▶ _Prompt_: Show each line from the records below in which the word "computer" occurs.

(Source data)
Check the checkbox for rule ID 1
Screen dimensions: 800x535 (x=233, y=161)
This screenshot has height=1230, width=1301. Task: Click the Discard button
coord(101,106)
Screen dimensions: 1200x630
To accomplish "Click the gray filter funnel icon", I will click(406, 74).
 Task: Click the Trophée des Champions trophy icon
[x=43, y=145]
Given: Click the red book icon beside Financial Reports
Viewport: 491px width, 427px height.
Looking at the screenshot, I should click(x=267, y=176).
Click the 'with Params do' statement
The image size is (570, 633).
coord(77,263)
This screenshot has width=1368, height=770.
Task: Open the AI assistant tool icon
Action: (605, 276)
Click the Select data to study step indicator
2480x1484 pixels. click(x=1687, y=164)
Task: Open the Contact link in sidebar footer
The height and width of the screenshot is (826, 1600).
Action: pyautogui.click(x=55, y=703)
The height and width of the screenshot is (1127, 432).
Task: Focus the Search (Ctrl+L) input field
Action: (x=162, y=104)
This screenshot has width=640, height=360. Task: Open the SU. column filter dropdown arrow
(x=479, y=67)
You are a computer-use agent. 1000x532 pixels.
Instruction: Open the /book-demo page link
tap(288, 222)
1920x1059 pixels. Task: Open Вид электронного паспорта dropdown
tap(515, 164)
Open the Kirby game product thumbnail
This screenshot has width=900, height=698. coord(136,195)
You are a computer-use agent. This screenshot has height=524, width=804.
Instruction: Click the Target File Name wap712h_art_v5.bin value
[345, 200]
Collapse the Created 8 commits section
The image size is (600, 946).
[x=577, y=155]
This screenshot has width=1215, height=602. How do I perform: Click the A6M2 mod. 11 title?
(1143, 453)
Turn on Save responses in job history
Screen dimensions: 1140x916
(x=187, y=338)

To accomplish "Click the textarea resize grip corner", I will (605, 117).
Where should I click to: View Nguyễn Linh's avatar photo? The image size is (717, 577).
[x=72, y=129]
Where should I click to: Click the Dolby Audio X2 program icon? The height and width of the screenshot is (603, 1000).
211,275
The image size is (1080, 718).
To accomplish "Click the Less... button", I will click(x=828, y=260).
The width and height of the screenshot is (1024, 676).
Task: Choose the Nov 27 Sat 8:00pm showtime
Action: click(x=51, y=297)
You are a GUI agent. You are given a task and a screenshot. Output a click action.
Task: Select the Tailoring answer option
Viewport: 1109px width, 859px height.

▶ _Expected output_:
You are a computer-use agent. 1000x532 pixels.
You are a computer-use agent. This screenshot has height=524, width=804.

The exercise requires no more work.